Wednesday, October 10, 2012

Albert Einstein's Brain

Albert Einstein's brain has often been a subject of research and speculation. It was removed within seven and a half hours of his death. The brain has attracted attention because of Einstein's reputation for being one of the foremost geniuses of the 20th century, and apparent regularities or irregularities in the brain have been used to support various ideas about correlations in neuroanatomy with general or mathematical intelligence. Scientific studies have suggested that regions involved in speech and language are smaller, while regions involved with numerical and spatial processing are larger. Other studies have suggested an increased number of Glial cells in Einstein's brain



Preservation

Einstein's autopsy was conducted in a lab at the University of Pennsylvania by pathologist Thomas Stoltz Harvey at Princeton shortly after his death. Harvey then removed, weighed and dissected Einstein's brain into several pieces; some of the pieces he kept to himself while others were given to leading pathologists. He claimed he hoped that cytoarchitectonics would reveal useful information. Harvey injected 10% formalin through the internal carotid arteries and afterwards suspended the intact brain in 10% formalin. Harvey photographed the brain from many angles. He then dissected it into about 240 blocks (each about 1 cm3) and encased the segments in a plastic-like material called collodion. Harvey also removed Einstein's eyes, and gave them to Henry Abrams.

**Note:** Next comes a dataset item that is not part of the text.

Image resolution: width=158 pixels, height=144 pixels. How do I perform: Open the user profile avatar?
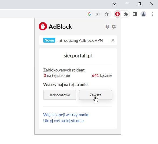[143, 14]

Harvey noticed immediately that Einstein had no parietal operculum in either hemisphere. Photographs of the brain show an enlarged Sylvian fissure; clearly Einstein's brain grew in an interesting way. In 1999, further analysis by a team at McMaster University in Hamilton, Ontario, Canada revealed that his parietal operculum region in the inferior frontal gyrus in the frontal lobe of the brain was vacant. Also absent was part of a bordering region called thelateral sulcus (Sylvian fissure). Researchers at McMaster University speculated that the vacancy may have enabled neurons in this part of his brain to communicate better. "This unusual brain anatomy...(missing part of the Sylvian fissure)... may explain why Einstein thought the way he did," said Professor SandraWitelson who led the research published in The Lancet. This study was based on photographs of Einstein's brain made in 1955 by Dr. Harvey, and not direct examination of the brain. Einstein himself claimed that he thought visually rather than verbally. Professor Laurie Hall of Cambridge University commenting on the study, said, "To say there is a definite link is one bridge too far, at the moment. So far the case isn't proven. But magnetic resonance and other new technologies are allowing us to start to probe those very questions".
Scientists are currently interested in the possibility that physical differences in brain structure could determine different abilities. One part of the operculum called Broca's area plays an important role in speech production. To compensate, the inferior parietal lobe was 15 percent wider than normal.The inferior parietal region is responsible for mathematical thought, visuospatial cognition, and imagery of movement.